◆ Task instructions
Wherever "computer" occurs in the entries, copy the line that holds it.

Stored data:

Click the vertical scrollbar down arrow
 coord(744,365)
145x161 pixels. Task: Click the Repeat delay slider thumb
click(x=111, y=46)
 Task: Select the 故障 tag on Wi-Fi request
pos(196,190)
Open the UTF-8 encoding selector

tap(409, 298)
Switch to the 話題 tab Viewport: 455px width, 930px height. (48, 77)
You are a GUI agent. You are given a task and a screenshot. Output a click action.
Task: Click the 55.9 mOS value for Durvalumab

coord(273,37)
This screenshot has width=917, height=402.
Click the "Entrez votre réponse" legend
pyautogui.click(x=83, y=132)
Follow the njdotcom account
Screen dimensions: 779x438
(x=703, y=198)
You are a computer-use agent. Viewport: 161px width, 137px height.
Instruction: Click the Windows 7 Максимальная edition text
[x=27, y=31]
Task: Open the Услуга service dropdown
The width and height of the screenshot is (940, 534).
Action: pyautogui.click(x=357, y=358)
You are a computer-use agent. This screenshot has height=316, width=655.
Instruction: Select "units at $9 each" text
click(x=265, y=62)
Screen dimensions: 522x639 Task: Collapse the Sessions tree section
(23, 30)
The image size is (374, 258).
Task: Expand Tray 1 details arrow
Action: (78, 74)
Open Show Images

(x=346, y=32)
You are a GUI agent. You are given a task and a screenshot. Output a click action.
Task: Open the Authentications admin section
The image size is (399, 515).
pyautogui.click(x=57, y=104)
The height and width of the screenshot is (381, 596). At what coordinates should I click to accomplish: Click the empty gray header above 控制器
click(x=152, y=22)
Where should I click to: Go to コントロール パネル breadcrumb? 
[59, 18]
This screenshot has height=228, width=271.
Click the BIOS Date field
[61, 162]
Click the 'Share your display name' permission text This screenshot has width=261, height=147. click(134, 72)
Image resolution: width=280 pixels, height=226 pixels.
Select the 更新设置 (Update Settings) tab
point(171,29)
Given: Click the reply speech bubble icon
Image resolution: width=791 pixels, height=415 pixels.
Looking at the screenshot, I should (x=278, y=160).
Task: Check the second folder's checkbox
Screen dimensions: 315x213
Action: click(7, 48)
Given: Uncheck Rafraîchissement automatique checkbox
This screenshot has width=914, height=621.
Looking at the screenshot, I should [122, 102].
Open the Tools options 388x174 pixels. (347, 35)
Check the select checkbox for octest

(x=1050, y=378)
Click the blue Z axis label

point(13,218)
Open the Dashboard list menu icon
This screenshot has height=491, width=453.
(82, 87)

◆ Result of this exercise
You are a computer-use agent. Viewport: 161px width, 137px height.
You are a computer-use agent. This screenshot has height=316, width=655.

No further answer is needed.